Some startup people and university lecturers would wear African clothes or put all kinds of punctuation over their names, like what it means to love Africa or care what they wear or how their names appear when there are so many obvious problems, and what they offer is nothing.

Africa is in a bad place. There are many places in Africa where extreme poverty is the beginning of hope. There are too many common levels below extreme poverty, for many of the population, with most conditions external to human dignity.

The problems of Africa seem to be talking points for many, going to school elsewhere or doing some startups, only as means be far away from it, themselves.

Any university lecturer or startup person who says that government is bad or is the problem is absolutely clueless and has nothing to offer.

Government is an obvious problem in Africa from the observation of people who always externalize their problems.
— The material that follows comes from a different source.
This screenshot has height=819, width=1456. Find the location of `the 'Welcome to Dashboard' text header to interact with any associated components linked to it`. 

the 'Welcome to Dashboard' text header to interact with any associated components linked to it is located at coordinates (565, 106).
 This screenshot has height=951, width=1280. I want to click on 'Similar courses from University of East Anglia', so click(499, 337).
The university that cannot solve hawking, or transform parts of education services under their own power, would say the government is bad. A startup that has a useless but well-built product would say the government is bad.

African governments are just another department of the crudeness of Africans. Rather than the governments as a problem, they are opportunities.

All African governments (and law enforcement) are cheap, crude and confused. There is no way to want anything from them and not get it. Their power structure is only money and force, when power in the world has diversified with advances, they are stuck with the stale since their people too can’t seem to do anything new.

How does Africa make progress? There are many Africans who see nothing good in Africa and nothing would change that for them. Two sources, private universities and startups that should hold promise for Africa’s development have failed.